■ AIM OF THE EXERCISE: For the material below, return exactly the lines starting at the line containing "Click the 00:35 / 01:50 time display" and ending at the line containing "Image resolution: width=2576", both ends included, and no others.

:: GIVEN ENTRIES

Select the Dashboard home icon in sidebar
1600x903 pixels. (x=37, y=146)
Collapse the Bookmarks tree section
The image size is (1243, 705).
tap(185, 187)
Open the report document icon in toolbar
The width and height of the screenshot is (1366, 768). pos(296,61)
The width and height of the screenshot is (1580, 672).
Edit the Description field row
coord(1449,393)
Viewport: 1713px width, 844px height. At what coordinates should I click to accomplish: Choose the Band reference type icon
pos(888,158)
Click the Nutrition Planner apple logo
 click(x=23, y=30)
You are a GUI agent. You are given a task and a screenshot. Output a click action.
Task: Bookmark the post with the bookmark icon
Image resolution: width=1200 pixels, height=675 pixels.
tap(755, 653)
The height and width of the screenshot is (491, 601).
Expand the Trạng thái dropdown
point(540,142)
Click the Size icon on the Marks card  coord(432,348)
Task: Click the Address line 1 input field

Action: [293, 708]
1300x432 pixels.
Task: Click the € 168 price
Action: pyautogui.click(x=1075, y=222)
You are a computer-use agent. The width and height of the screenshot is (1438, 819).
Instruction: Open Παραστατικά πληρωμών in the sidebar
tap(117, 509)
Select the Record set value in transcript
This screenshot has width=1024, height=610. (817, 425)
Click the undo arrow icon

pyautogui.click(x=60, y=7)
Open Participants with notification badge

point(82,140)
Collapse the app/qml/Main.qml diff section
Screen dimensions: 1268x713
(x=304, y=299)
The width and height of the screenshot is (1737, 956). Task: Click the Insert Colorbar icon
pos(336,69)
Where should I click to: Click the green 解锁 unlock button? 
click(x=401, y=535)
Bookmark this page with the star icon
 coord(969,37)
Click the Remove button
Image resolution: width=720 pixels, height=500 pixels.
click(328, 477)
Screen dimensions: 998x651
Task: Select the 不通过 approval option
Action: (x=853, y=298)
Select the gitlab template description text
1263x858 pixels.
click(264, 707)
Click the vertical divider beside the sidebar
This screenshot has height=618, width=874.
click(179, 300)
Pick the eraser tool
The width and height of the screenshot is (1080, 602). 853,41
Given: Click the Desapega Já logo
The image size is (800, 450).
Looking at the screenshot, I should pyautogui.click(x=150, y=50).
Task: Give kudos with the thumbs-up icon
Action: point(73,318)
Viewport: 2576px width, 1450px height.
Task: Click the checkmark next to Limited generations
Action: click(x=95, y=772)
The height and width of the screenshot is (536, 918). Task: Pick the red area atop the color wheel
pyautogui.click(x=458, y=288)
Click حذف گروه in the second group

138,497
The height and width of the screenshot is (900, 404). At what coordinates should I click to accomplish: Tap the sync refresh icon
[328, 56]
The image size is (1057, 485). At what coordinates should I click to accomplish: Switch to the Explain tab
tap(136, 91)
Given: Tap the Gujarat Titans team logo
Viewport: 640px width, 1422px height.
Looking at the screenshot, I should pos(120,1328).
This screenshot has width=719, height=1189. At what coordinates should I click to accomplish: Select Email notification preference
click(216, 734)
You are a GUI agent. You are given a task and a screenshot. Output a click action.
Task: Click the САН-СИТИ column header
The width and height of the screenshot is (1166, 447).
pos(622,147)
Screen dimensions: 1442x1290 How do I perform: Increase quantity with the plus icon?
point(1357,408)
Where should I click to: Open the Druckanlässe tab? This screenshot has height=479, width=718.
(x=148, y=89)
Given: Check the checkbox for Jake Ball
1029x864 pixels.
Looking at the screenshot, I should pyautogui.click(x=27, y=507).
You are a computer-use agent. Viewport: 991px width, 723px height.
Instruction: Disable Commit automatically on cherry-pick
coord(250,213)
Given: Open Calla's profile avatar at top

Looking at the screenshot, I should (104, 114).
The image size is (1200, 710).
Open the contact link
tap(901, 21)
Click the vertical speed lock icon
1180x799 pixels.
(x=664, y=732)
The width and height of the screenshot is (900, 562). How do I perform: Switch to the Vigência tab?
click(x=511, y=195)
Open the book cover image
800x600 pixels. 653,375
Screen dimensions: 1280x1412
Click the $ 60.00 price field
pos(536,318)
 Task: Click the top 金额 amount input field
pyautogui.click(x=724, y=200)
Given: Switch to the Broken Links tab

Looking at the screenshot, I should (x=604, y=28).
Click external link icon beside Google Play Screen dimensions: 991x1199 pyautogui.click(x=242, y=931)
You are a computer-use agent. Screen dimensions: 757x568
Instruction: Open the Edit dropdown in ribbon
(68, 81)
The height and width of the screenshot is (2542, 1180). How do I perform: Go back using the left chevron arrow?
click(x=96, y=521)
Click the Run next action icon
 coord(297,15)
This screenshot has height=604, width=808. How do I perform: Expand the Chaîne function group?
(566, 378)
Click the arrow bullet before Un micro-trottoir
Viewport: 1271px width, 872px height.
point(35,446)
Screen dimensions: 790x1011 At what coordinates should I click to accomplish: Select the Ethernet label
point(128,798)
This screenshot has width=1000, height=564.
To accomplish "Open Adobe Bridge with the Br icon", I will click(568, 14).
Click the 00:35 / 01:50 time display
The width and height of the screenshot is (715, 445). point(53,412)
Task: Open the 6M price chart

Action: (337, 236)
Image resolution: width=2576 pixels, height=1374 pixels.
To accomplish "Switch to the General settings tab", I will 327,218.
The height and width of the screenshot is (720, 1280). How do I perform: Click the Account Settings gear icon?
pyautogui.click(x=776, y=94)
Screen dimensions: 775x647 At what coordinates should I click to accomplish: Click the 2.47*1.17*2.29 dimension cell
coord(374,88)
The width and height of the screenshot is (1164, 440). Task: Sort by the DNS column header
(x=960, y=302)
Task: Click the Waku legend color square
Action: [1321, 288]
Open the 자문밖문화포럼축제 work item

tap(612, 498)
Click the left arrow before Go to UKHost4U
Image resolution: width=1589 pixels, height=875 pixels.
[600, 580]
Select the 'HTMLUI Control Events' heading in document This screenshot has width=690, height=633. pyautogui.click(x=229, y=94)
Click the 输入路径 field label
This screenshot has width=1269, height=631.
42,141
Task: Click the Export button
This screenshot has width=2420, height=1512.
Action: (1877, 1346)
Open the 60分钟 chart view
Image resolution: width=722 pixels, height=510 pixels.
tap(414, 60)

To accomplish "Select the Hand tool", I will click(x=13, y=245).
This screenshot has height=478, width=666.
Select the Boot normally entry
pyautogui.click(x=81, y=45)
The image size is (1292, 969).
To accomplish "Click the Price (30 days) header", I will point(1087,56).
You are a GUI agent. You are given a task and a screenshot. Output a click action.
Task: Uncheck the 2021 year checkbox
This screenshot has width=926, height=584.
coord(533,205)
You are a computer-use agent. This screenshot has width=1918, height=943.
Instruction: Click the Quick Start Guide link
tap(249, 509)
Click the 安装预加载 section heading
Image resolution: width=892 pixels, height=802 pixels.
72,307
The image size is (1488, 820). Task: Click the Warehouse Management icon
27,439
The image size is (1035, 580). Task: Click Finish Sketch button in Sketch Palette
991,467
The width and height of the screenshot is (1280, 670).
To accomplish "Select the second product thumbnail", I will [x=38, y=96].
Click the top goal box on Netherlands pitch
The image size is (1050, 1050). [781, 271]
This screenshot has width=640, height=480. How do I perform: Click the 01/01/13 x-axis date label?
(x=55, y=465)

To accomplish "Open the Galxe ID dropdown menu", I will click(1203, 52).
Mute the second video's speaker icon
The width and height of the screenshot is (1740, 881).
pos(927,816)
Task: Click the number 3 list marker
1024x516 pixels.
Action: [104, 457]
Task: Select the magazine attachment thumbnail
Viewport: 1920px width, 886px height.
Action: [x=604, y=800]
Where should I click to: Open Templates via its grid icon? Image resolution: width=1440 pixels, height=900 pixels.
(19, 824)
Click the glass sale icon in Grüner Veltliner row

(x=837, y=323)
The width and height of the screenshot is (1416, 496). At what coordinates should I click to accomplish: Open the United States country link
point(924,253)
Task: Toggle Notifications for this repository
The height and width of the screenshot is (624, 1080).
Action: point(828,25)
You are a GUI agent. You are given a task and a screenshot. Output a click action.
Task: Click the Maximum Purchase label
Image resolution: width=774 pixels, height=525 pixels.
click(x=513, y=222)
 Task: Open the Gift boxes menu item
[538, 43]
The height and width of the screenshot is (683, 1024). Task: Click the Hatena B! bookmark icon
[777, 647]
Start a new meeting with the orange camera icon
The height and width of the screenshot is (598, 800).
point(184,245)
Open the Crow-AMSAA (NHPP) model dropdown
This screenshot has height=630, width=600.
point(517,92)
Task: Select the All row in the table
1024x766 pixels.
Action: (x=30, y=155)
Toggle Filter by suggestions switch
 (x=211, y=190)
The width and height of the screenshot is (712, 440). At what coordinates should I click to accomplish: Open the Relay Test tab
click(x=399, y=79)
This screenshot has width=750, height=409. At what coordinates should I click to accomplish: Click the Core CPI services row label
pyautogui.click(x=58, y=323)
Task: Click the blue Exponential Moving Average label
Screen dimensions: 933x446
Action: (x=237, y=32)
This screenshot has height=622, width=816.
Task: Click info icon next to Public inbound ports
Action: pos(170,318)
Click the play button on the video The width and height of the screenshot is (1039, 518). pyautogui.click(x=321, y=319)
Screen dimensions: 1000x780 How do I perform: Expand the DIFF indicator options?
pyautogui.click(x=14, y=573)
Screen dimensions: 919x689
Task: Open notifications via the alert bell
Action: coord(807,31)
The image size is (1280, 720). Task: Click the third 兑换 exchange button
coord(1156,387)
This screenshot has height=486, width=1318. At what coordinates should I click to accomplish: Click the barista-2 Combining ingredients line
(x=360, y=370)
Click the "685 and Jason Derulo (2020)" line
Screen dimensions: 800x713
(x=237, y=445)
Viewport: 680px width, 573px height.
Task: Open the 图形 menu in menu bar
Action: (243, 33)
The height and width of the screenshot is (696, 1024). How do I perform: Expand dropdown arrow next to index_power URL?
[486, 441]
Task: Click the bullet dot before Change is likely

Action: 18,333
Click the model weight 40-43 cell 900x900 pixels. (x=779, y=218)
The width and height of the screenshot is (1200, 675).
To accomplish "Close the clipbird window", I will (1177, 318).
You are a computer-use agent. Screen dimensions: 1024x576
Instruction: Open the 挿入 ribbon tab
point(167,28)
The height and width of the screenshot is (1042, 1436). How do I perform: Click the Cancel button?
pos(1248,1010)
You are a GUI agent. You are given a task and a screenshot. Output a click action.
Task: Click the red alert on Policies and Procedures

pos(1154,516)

::::

■ SOLUTION TO THIS TASK:
Click the 00:35 / 01:50 time display
The width and height of the screenshot is (715, 445). point(53,412)
Task: Open the 6M price chart

Action: (337, 236)
Image resolution: width=2576 pixels, height=1374 pixels.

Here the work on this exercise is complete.